IN3’s Urban Transformation and Global Change Laboratory (TURBA Lab) is pleased to invite you to the seminar: «Between Rentierization and Financialization in the Global South: Labour, Property, and Rents in the Production of Brazilian Urban Infrastructure», given by Dr Thomas F. Purcell, lecturer in the Department of European & International Studies at King's College London.

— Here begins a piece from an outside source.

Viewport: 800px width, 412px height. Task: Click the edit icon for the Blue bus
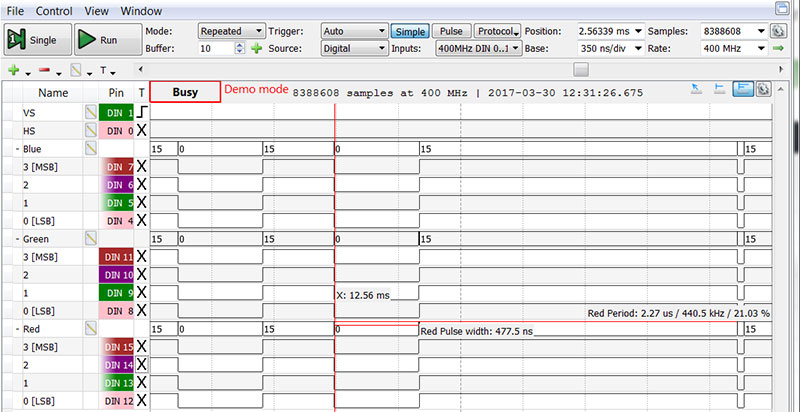[91, 148]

This seminar is part of the Urban Transformation and Global Change Seminar Series.
Venue
Can Jaumandreu (Room 2)
Perú Street, 52
08018 Barcelona
Espanya
When
15/07/2022 11.30h
Organized by
Universitat Oberta de Catalunya, IN3's Urban Transformation and Global Change Laboratory (TURBA Lab)
Program
Abstract
Focusing on the political economy of infrastructure in Brazil, this seminar aims to push discussions of rentiership, assetization and urban financialization beyond geographic and disciplinary boundaries. In doing so, the seminar responds to the recent call (O’Brien et al 2019) to expand the geographical scope of urban infrastructure financialization research beyond the purview of the Global North. While strong on the meso-level institutional settings that transforms infrastructure into investment assets and the micro-level techniques that permit the capitalisation of underlying revenue streams, extant approaches have paid insufficient attention to the macro-level dynamics of financialization in the Global South. The latter has been the focus of the ‘subordinated financialization’ literature that, following the Latin American structuralist tradition, has portrayed financialization as a new form of economic dependency. Yet, given the spatial container of the national economy, the trade and production focus, as well as the post-Keynesian interest in international monetary hierarchies, this literature has been generally unconcerned with cities (the sites), and therefore infrastructure (the vehicles), for the accumulation of financial profits and urban rents. To put these streams of research into dialogue we tease out the post 2008 relationship between large capital inflows and revenues from the last commodity super-cycle that underpinned infrastructure investment in Brazil to the benefit of large national contractors. However, in the absence of deep capital markets, monetary instability, and high-risk premiums finance capital and large construction firms relied on public investment, tax cuts and direct subsidies to enable the extraction of value, in the phenomenal form of rent, from urban infrastructure. Drawing on original Marxian scholarship from the Global South, we argue that state policies mediated a process we term the accumulation of capital through the appropriation of infrastructure rents.
Dr Thomas F. Purcell
Lecturer in the Department of European & International Studies at King's College London. Purcell joined the Department of European & International Studies at King’s College in September 2019. He holds a PhD in Politics from The University of Manchester (2010) and completed a Postdoctoral Fellowship (2011-2013), funded by the Spanish Ministry Education, at the Open University of Catalonia’s (UOC) Urban Transformation and Global Change Laboratory (TURBA Lab). Following this (2013-2015), he was Deputy Director of The National Strategy Centre for the Right to Territory (CENEDET) housed at the state postgraduate University (Instituto de Altos Estudios Nacionales) Quito, Ecuador. He also served 3 years as Senior Lecturer in International Political Economy at Leeds Beckett University.